The case illustrates some of the complexities of interpreting genome-sequencing results. Professional societies recommend a careful and complex process to interpret variants. Richards et al write, “Our understanding of the clinical significance of any given sequence variant falls along a gradient, ranging from those in which the variant is almost certainly pathogenic for a disorder to those that are almost certainly benign.”
In order to classify genetic variants, interpreters must consider population data on the frequency of the allele in question, computational and predictive data (“in silico models”) that suggest a deleterious effect from the variant, functional studies, family history, and the patient’s own history and physical exam. It is a laborious process that can be considered as much an art as a science. The art requires value judgments about the risks of “calling” a variant as pathogenic. There are risks to both false positives and false negatives.
ften, the classification of a genetic variant as pathogenic or benign changes over time as a result of new information. For example, a variant in the TCAP3 gene (TCAP NM_003673.3: c.37_39delGAG, p.Glu13del ) had been reported to be associated with HCM. However, further research found that this variant was also common in asymptomatic control populations and it was reclassified from “likely pathogenic” to “likely benign.”

◆ Extracted data:
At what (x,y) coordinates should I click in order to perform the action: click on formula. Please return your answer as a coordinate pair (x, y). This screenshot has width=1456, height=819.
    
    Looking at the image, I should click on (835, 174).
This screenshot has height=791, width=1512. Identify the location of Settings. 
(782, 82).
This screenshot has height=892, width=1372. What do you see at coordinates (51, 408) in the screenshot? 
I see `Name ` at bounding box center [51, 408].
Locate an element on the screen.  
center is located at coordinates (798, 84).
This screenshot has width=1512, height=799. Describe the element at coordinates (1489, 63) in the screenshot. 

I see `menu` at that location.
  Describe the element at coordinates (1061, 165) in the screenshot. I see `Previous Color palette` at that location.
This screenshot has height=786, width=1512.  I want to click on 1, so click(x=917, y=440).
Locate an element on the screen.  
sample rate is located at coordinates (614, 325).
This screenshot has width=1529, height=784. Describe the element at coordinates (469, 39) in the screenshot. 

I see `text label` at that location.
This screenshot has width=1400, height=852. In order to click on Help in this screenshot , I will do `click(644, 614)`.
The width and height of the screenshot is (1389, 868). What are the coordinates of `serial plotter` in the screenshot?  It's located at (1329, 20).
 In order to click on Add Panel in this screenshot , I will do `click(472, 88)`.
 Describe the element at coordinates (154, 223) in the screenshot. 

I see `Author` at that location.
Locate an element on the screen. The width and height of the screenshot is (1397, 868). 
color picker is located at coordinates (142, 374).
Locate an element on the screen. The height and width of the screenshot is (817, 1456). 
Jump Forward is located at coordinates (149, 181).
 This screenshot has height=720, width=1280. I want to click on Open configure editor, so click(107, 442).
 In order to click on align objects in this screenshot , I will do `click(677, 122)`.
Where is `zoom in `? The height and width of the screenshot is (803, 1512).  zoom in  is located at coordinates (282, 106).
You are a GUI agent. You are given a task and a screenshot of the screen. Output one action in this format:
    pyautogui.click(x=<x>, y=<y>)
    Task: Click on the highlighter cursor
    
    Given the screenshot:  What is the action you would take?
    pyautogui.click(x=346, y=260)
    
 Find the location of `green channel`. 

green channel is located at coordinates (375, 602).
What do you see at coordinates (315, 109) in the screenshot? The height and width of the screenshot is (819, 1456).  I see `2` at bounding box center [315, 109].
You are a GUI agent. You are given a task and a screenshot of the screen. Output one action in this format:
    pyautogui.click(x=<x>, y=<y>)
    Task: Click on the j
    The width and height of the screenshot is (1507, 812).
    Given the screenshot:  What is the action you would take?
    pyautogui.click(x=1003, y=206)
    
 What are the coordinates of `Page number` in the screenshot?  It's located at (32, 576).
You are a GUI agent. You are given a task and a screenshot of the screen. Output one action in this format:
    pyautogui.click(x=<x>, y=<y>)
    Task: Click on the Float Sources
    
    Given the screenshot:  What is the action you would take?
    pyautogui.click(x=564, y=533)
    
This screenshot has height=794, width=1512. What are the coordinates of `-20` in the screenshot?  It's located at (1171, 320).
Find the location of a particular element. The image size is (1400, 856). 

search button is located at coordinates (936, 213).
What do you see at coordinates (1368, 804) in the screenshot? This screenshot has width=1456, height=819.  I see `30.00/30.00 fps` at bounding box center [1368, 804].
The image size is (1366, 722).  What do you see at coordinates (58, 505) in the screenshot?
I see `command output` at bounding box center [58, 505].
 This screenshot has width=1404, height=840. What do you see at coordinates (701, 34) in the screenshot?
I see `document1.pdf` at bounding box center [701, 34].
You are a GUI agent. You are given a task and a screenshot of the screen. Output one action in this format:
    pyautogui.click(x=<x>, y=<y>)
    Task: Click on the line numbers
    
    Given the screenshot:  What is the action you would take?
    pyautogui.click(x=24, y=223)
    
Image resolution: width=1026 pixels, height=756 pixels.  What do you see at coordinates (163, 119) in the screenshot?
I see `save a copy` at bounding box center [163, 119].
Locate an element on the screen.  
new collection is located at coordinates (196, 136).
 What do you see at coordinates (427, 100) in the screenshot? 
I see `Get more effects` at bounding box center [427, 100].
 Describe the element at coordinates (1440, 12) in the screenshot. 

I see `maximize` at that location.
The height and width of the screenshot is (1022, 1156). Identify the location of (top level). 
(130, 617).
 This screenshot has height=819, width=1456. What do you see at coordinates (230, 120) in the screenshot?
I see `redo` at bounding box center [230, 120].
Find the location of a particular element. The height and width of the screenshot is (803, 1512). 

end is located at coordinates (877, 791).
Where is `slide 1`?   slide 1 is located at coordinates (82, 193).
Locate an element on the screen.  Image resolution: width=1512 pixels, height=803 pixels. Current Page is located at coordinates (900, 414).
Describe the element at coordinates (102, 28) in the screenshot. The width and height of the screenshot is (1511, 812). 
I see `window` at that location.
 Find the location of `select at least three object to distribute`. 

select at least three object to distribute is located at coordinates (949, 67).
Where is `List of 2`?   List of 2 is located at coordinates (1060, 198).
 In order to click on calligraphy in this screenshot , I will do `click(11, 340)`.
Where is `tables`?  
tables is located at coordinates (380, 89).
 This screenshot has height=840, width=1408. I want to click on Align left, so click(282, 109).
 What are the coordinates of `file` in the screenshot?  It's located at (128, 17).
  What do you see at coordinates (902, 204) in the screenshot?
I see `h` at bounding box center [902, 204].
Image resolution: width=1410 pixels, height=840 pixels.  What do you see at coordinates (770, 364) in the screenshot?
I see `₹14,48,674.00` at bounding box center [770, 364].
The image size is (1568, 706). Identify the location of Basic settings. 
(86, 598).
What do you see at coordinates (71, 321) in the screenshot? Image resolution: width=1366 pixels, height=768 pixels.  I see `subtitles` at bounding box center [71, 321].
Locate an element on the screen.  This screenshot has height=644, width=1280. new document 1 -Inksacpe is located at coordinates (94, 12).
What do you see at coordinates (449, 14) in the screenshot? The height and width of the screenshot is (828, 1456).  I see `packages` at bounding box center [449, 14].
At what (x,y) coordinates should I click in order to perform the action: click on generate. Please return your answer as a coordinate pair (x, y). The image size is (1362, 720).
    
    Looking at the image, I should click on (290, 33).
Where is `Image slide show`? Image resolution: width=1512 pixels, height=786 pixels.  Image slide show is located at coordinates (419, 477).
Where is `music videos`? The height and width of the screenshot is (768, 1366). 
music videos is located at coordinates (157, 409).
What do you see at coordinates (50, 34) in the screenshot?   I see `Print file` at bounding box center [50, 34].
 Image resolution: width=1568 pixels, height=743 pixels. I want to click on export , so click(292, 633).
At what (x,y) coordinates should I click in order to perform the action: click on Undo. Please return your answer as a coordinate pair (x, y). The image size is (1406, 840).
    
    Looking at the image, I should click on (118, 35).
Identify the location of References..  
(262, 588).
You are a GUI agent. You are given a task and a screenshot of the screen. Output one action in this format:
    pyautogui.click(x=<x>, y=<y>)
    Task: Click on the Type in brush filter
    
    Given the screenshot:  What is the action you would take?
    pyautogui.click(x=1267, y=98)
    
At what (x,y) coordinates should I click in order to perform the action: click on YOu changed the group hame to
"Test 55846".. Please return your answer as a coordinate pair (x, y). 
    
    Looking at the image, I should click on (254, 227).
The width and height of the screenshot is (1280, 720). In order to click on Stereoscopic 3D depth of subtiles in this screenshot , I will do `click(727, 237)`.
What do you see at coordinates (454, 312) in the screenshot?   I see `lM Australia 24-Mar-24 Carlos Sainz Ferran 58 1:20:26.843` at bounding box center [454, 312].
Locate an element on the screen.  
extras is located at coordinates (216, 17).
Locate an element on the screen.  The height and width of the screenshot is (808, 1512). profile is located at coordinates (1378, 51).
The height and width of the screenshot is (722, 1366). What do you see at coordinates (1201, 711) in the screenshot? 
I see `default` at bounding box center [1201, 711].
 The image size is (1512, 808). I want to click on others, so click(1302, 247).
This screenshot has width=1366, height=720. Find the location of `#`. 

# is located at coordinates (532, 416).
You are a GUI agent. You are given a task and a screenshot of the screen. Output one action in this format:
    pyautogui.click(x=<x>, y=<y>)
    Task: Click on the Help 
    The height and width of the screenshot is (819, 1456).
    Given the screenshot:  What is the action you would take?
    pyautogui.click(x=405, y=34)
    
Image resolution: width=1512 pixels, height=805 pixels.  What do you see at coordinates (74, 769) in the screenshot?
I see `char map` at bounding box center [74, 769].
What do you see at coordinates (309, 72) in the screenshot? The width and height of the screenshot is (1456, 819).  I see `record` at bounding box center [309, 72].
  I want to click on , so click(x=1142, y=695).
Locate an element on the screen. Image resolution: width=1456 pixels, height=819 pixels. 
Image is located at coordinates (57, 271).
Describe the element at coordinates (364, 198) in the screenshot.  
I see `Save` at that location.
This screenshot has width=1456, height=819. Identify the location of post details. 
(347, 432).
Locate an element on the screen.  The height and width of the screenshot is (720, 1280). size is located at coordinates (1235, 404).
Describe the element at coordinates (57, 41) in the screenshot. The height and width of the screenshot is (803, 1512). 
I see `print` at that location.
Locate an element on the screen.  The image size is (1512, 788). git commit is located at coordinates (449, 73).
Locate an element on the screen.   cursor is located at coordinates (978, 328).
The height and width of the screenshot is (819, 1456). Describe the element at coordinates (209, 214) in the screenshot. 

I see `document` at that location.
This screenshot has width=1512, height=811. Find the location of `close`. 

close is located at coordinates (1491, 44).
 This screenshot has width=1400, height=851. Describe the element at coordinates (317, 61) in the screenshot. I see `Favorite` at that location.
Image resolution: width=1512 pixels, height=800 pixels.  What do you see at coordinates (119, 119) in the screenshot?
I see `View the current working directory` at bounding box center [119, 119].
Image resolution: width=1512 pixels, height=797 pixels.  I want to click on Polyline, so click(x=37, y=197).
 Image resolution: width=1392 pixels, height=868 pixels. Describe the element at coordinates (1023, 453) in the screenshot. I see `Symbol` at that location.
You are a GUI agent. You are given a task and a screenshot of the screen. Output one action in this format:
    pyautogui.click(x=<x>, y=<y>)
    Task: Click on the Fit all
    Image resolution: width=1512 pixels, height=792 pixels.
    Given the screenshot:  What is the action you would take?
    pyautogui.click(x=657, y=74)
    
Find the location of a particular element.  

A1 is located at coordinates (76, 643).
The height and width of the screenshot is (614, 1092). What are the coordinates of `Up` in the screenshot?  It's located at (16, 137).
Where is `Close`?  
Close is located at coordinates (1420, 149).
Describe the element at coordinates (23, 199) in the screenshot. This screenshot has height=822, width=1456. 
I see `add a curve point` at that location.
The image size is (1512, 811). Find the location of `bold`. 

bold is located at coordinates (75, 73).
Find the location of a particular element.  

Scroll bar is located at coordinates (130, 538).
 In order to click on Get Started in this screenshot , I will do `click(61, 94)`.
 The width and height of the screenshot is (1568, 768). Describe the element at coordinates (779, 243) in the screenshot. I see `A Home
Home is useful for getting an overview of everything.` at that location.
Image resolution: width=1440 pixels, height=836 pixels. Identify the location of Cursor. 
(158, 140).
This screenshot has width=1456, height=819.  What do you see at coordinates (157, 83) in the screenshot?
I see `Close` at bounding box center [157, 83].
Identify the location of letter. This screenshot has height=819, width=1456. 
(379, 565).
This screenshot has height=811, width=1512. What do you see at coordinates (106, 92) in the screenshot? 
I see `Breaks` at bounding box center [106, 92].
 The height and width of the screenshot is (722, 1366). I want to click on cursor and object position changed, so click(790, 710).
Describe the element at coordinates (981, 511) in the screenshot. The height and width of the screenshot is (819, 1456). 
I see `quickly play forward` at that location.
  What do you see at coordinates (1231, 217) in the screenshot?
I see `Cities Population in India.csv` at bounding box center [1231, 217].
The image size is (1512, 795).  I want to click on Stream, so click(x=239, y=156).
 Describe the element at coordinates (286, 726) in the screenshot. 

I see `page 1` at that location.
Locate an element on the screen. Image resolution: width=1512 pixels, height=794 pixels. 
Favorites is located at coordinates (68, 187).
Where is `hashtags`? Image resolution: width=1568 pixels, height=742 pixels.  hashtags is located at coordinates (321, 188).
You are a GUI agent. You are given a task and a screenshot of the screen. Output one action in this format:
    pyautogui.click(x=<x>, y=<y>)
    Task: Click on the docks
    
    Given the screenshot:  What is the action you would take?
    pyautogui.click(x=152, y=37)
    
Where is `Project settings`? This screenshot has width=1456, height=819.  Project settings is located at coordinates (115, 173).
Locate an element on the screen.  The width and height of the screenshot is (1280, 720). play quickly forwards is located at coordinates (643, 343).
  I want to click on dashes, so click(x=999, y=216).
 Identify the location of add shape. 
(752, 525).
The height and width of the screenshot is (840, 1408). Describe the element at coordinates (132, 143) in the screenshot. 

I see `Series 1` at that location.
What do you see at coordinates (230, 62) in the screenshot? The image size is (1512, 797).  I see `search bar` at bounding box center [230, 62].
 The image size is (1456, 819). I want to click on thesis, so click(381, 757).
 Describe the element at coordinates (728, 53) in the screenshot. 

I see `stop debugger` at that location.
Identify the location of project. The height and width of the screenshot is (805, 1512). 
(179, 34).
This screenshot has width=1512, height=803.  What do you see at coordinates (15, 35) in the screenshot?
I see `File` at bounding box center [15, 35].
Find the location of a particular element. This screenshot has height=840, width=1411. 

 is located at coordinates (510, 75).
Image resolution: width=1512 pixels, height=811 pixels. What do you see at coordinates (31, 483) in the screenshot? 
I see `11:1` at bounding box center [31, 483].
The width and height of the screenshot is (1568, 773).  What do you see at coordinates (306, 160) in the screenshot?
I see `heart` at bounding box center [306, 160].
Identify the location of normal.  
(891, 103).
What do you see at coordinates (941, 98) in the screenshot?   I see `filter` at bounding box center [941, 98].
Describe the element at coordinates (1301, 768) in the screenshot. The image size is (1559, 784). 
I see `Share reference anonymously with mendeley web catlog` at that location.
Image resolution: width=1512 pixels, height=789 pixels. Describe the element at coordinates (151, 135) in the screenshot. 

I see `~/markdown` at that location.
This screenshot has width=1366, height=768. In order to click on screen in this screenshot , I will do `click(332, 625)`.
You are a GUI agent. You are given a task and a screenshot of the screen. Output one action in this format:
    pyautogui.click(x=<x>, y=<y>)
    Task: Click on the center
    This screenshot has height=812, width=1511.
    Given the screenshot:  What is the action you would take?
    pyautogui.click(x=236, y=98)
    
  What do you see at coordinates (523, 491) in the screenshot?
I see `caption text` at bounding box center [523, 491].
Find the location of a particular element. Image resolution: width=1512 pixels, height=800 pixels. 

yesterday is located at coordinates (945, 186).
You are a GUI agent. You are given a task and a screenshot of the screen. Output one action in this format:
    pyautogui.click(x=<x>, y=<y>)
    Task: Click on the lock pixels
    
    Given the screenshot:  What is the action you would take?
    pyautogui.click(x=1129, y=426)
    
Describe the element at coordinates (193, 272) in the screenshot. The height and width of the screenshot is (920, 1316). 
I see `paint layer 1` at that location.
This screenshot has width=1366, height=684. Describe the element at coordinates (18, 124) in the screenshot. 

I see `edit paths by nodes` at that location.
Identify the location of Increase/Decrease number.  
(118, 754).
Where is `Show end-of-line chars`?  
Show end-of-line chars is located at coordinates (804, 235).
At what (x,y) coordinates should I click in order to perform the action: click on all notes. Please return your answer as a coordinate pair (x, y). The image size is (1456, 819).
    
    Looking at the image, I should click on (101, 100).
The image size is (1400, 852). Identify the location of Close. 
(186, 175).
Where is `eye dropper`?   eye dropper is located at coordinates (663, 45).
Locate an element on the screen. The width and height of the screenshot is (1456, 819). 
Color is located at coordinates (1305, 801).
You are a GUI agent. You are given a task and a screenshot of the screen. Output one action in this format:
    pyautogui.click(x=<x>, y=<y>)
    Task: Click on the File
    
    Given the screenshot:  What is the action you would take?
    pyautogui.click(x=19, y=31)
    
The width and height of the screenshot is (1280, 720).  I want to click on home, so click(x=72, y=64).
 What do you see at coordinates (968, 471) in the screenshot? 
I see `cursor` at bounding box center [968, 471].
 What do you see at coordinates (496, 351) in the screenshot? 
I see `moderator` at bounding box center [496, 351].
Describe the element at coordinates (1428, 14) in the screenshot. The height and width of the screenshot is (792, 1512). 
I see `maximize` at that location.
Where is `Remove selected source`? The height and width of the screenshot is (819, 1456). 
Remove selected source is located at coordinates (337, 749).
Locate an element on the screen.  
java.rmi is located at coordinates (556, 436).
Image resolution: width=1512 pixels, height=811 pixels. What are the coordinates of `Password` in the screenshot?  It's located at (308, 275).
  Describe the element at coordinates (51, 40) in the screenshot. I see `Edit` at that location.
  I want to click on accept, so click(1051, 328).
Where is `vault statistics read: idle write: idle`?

◆ Exercise aim: The passage above on interpreting genome-sequencing results names the kinds of information that interpreters must consider when classifying genetic variants. List each of them.

◆ Solution for this problem:
- Population data on the frequency of the allele in question
- Computational and predictive data ("in silico models") that suggest a deleterious effect from the variant
- Functional studies
- Family history
- The patient's own history and physical exam